Setelah upacara aku menuju kelas baruku di kelas 2C. Aku tidak lagi sekelas dengan Andi maupun Mawar. Ada beberapa teman sekelasku yang aku sudah kenal karena sama-sama dari kelas 1C atau karena pernah kenal dari klub olahraga. Aku duduk sebangku dengan Aris dari klub sepak bola.
“Bagaimana kabar Bunga, kalian masih pacaran?”, tanya Aris mengajakku ngobrol.

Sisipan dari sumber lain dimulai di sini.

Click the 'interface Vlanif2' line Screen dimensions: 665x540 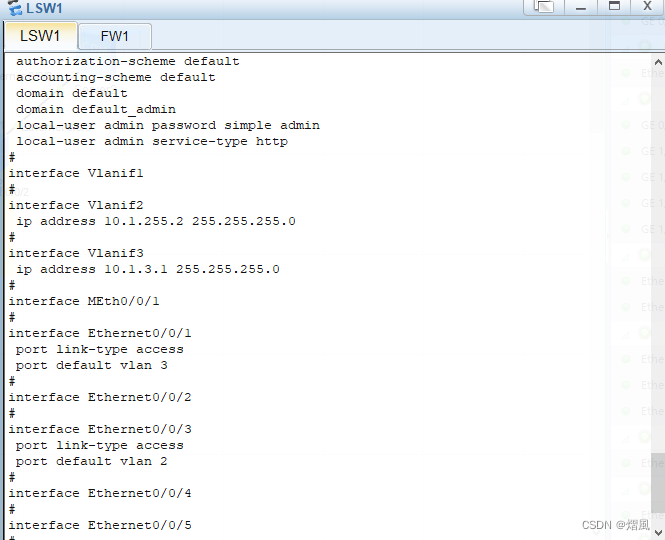tap(76, 205)
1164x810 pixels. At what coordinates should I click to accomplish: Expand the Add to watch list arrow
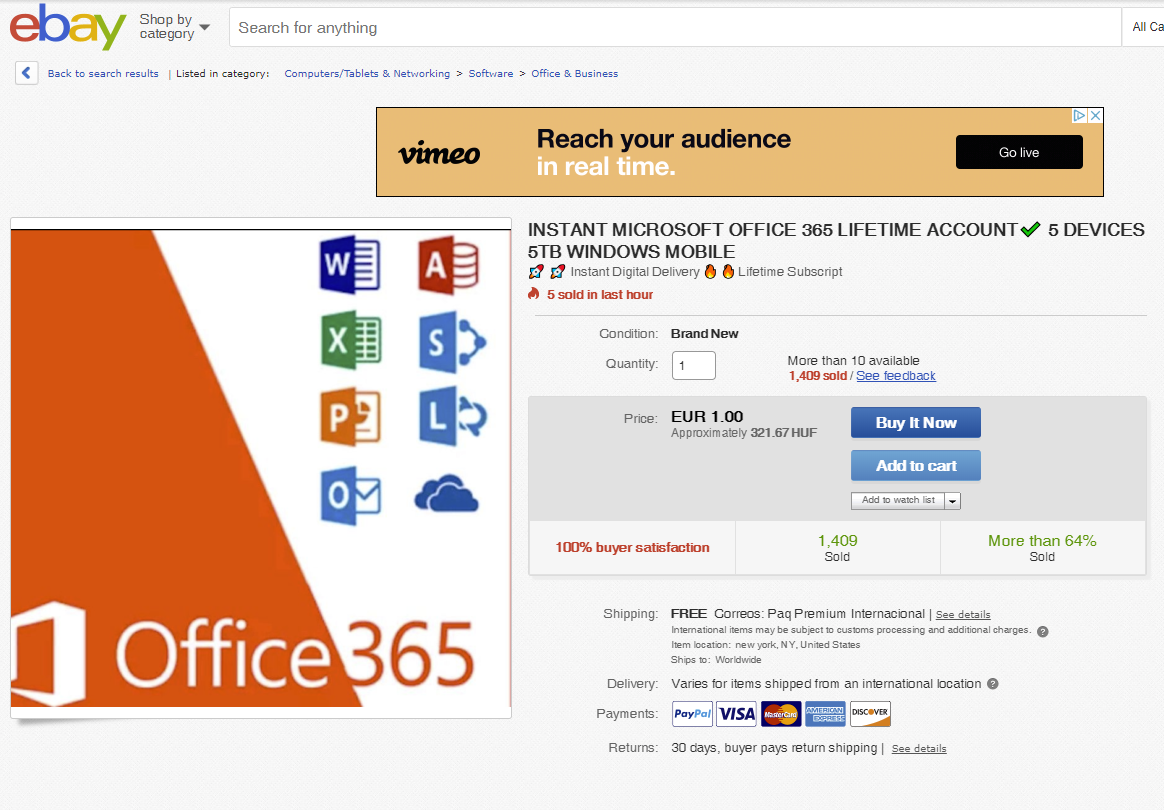pos(952,501)
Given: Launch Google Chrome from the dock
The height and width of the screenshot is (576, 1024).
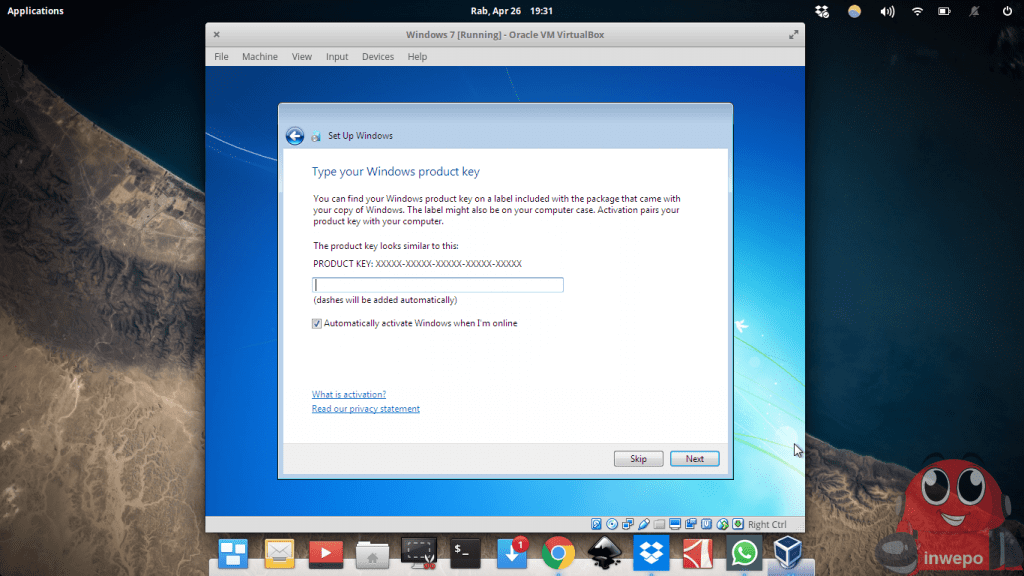Looking at the screenshot, I should coord(558,553).
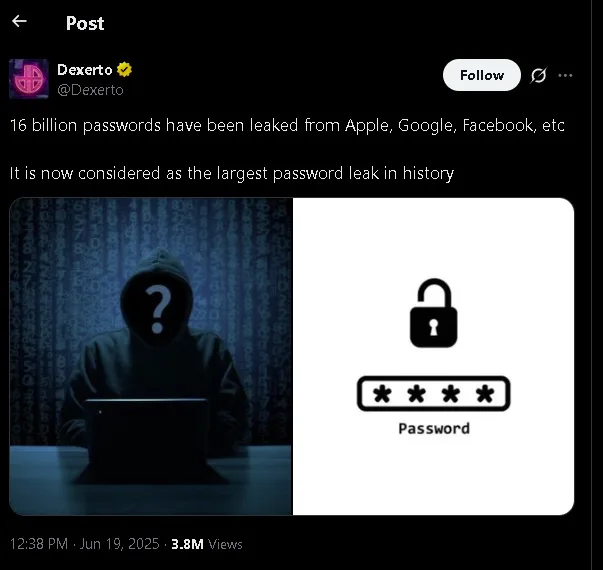This screenshot has height=570, width=603.
Task: Open the three-dot more options menu
Action: coord(565,75)
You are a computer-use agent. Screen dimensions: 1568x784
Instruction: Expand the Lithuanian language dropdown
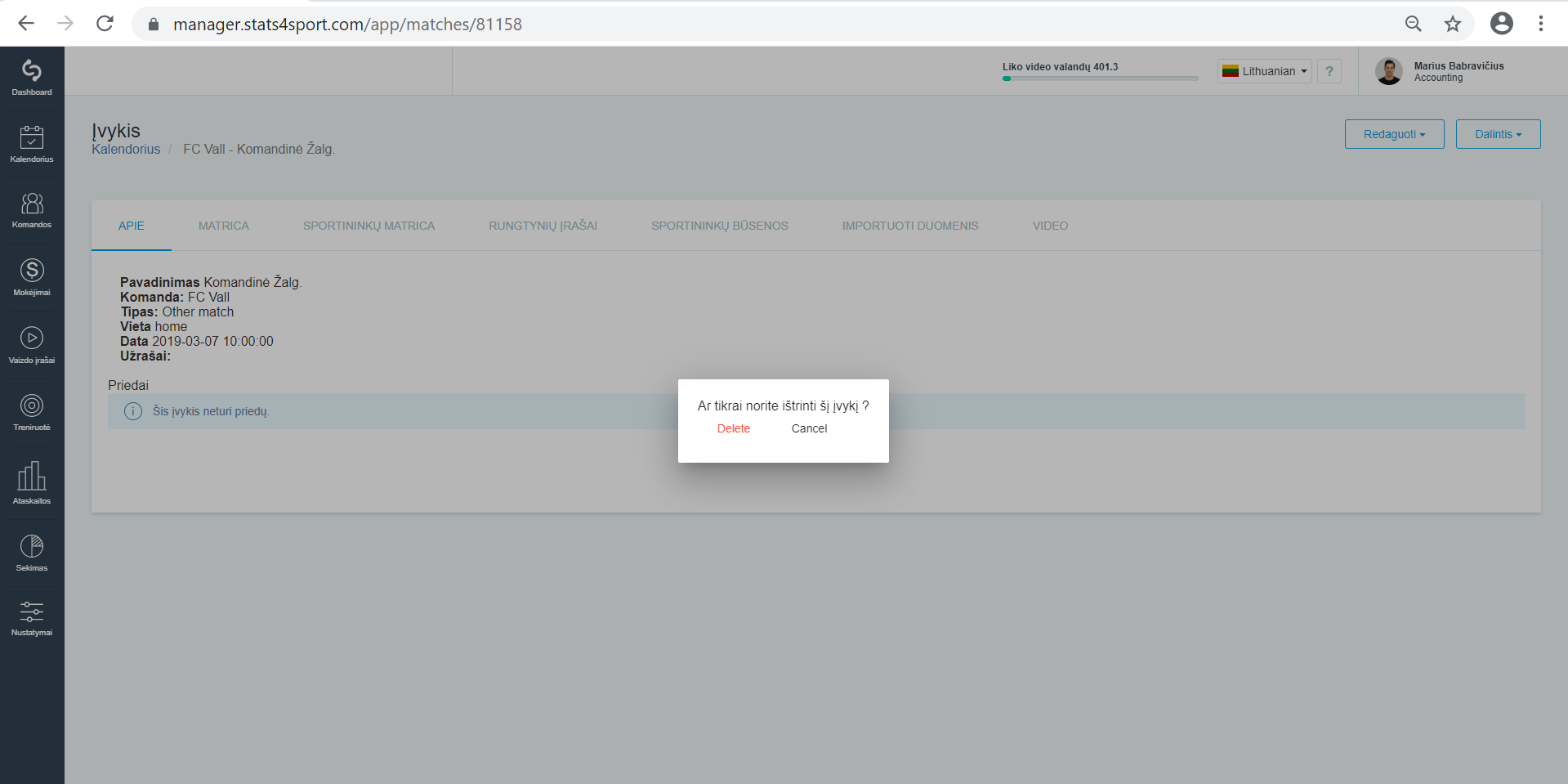1265,71
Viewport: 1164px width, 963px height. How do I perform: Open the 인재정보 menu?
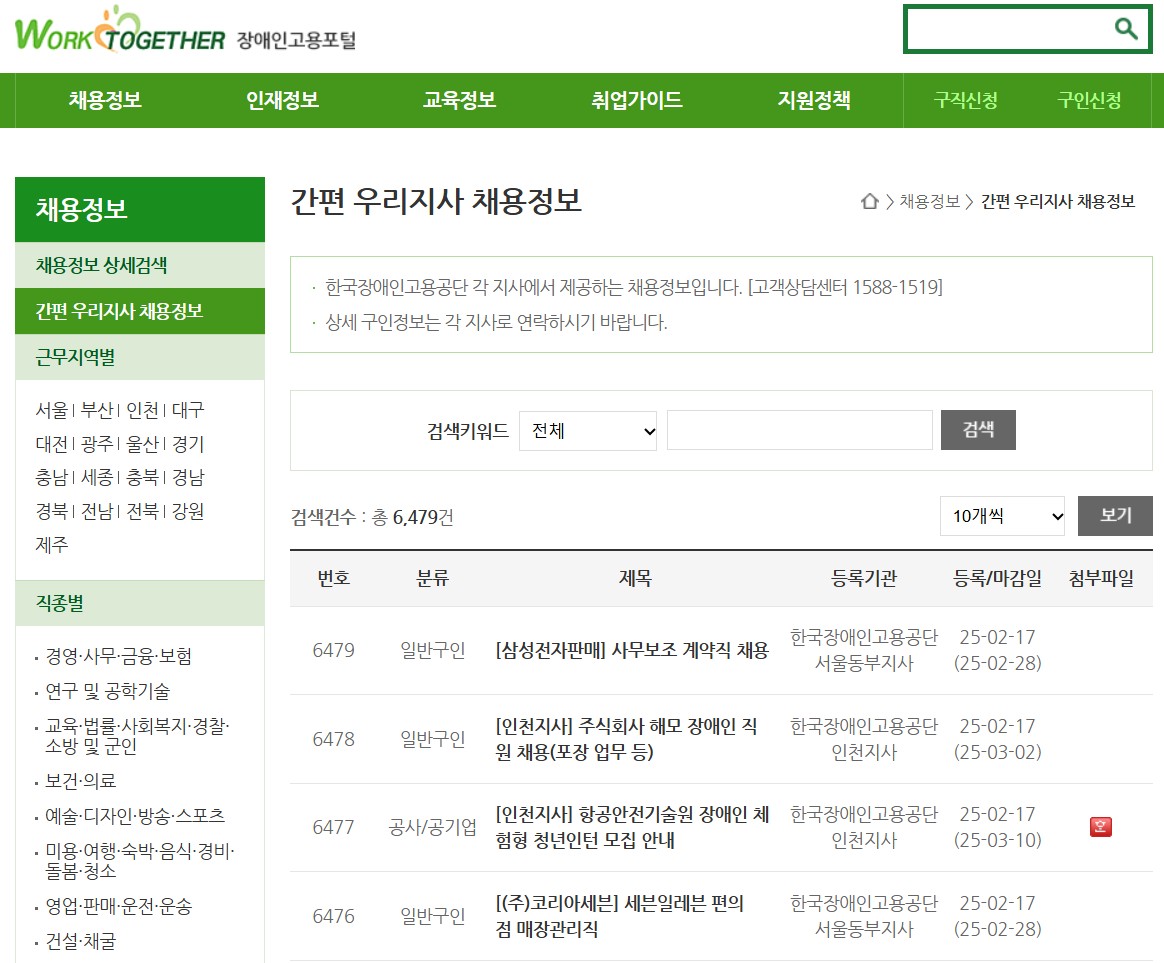click(x=280, y=100)
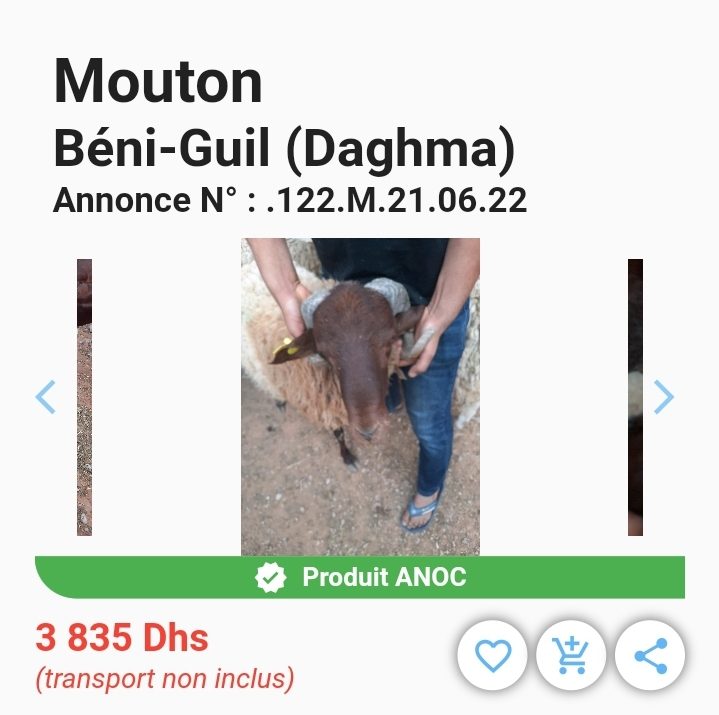
Task: Select the partially visible left photo
Action: tap(84, 397)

“Kami tidak pacaran”, jawabku yang sepertinya tidak dianggap oleh Aris.
“Kamu jadi ikut klub sepak bola?”, tanya Aris.
“Gak”, jawabku singkat.
“Kami besok ada latihan, kalau mau ikut, besok bawalah baju olahraga”, kata Aris seakan tidak mendengar jawabanku.
Aris sepertinya orang yang suka mengobrol dan banyak bicara. Walaupun aku tidak menjawab atau menanggapinya, terutama ketika pelajaran berlangsung, dia tetap saja bicara padaku. Hal-hal yang dia bicarakan kebanyakan tentang sepak bola, tentang klub sepak bola favoritnya (kesukaannya), pemain sepak bola idolanya (kesukaannya) dan sebagainya.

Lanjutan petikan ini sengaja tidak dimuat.